== Given text

In 2023, Mova, translated by Māra Poliakova and published by "Prometheus", was recognized as the winner of the Latvian Literary Award (LALIGABA) in the "Best Prose Translation in Latvian" category.[26] The contest committee awarded Māra Poliakova "for the skillful and steady work of the translator who embodied the prophetic dystopia of the Belarusian author in Latvian, convincingly showing the coding (and narcotic) effect of language".

Art history[edit]

In October–December 2014, Martinowich was engaged in research work at the Institute for the Humanities in Vienna where, within the framework of the Milena Jesenská Fellowship for Journalists, he prepared a work about the Vitebsk period of Marc Chagall. In 2016 the monograph named Rodina. Marc Chagall in Vitebsk published in the publishing house of European Humanities University and in 2017 republished in the leading Russian scientific publishing house New Literary Review.[27]

In 2024, he became a Fulbright visiting professor at Hunter College in New York City, US, where he's writing a book on art history.[28]

Film adaptations[edit]

In 2018 Vozera radasti [be], based on the novel Lake of Joy, was filmed by the German director of Belarusian origin Alexei Paluyan. The film received numerous European awards and after the victory at L.A. Shorts was nominated for Oscar 2021; in February 2021 it was longlisted for Oscar.

Drama[edit]

In 2014 Martinowich started a collaboration with Vienna based theater Ganymed. In 2015 his mini play The best place on Earth was staged by Ganymed in Kunsthistorisches museum inVienna as part of Ganymed Dreaming project. Mini play was dedicated to Samuel van Hoogstraten’s painting Old Man in a Window.

In 2016 composed a play The Armor of God performed by Ganymed in an armory of Schloss Ambras (Innsbruk). Play was dedicated to the revolution in Ukraine.

In 2017 Martinowich debuted as a playwright in Belarus with a drama Dr. Raus’ Fortune dedicated to a pioneering Slavic publisher Francysk Skaryna. The play premiered at the Theater of national drama and ran successfully until 2021 until it was canceled for censorship reasons.

====
== Input rows

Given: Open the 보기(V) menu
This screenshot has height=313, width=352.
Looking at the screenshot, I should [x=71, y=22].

====
== Input rows

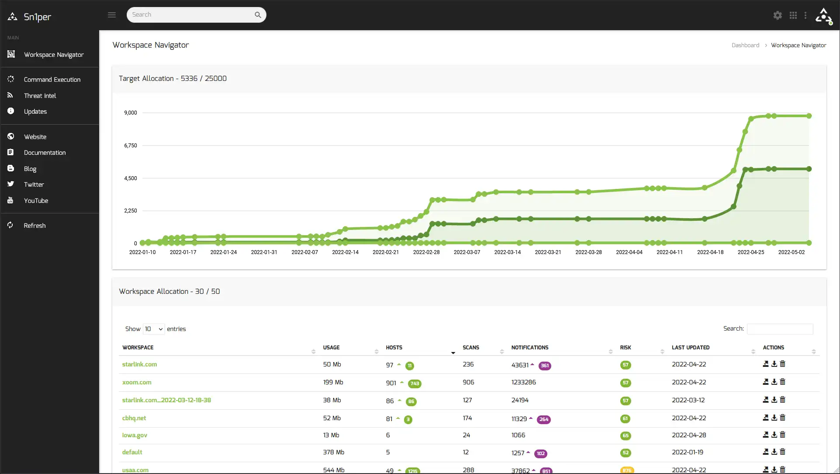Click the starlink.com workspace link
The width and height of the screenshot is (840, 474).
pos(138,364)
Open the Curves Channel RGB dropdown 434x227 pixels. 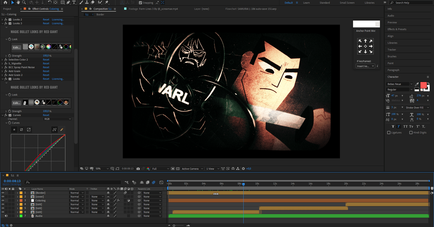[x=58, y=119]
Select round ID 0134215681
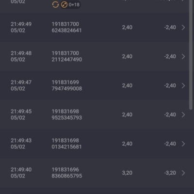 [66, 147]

====

Jobs
- A) In the biographical text, rewrite the stretch from "Film adaptations[edit]" through "revolution in Ukraine." so that "arsenal" takes the place of "armory".
- B) Copy out, unchanged, the stretch of the records from the line containing "Given: Open the 보기(V) menu" through the line containing "Looking at the", including both of those lines and nothing more.

Outputs
- A)
Film adaptations[edit]

In 2018 Vozera radasti [be], based on the novel Lake of Joy, was filmed by the German director of Belarusian origin Alexei Paluyan. The film received numerous European awards and after the victory at L.A. Shorts was nominated for Oscar 2021; in February 2021 it was longlisted for Oscar.

Drama[edit]

In 2014 Martinowich started a collaboration with Vienna based theater Ganymed. In 2015 his mini play The best place on Earth was staged by Ganymed in Kunsthistorisches museum inVienna as part of Ganymed Dreaming project. Mini play was dedicated to Samuel van Hoogstraten’s painting Old Man in a Window.

In 2016 composed a play The Armor of God performed by Ganymed in an arsenal of Schloss Ambras (Innsbruk). Play was dedicated to the revolution in Ukraine.

- B)
Given: Open the 보기(V) menu
This screenshot has height=313, width=352.
Looking at the screenshot, I should [x=71, y=22].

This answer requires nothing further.